Saved data entries

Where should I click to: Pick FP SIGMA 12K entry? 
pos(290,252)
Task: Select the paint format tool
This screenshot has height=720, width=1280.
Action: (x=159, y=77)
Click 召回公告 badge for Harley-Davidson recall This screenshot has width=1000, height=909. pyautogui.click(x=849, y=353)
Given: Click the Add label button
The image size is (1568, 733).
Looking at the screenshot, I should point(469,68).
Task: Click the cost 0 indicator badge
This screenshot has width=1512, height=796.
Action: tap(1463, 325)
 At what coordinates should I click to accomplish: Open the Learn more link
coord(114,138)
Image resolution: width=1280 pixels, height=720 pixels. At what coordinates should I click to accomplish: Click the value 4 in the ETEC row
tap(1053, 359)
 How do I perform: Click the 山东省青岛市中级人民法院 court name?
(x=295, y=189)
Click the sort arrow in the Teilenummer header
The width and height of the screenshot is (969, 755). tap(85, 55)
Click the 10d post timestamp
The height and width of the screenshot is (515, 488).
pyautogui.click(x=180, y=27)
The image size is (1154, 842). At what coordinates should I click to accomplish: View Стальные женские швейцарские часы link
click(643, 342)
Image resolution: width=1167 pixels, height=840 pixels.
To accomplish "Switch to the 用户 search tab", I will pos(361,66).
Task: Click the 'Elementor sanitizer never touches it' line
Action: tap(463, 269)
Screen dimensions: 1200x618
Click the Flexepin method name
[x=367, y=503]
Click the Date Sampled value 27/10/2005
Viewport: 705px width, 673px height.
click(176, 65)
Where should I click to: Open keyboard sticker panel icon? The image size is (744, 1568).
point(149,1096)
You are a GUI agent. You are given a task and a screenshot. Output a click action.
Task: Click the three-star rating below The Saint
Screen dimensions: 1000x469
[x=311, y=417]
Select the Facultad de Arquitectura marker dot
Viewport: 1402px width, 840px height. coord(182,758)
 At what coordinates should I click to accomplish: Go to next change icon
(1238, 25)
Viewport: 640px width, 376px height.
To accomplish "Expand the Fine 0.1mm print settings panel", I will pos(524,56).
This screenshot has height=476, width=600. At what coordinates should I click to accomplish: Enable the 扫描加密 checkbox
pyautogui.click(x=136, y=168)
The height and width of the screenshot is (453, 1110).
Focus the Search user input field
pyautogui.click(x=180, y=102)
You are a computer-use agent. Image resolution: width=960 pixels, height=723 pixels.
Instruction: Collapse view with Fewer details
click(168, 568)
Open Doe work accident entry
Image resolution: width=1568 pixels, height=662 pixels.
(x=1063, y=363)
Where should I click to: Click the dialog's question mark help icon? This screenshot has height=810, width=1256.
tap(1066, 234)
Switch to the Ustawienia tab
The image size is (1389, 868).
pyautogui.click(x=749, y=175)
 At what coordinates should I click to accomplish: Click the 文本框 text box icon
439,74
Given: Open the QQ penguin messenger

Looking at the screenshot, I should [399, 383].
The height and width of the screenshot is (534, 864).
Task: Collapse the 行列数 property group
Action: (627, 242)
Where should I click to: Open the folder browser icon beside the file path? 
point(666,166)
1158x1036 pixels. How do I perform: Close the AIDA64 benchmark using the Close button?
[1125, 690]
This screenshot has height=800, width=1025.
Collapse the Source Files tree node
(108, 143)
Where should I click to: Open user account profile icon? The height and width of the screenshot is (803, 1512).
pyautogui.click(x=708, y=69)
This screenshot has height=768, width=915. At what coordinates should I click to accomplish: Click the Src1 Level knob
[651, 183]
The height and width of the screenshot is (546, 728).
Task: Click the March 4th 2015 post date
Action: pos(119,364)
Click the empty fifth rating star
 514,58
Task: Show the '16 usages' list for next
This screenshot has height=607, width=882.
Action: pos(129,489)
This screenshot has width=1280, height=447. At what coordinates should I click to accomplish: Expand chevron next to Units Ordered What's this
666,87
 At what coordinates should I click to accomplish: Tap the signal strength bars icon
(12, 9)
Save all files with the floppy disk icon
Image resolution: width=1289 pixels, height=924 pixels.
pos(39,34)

**AIM OF THE EXERCISE**
Print nothing but the lines from the line with "Save all files with the floppy disk icon" to the last line of the records above. Both of those lines count.

**ANSWER SPACE**
Save all files with the floppy disk icon
Image resolution: width=1289 pixels, height=924 pixels.
pos(39,34)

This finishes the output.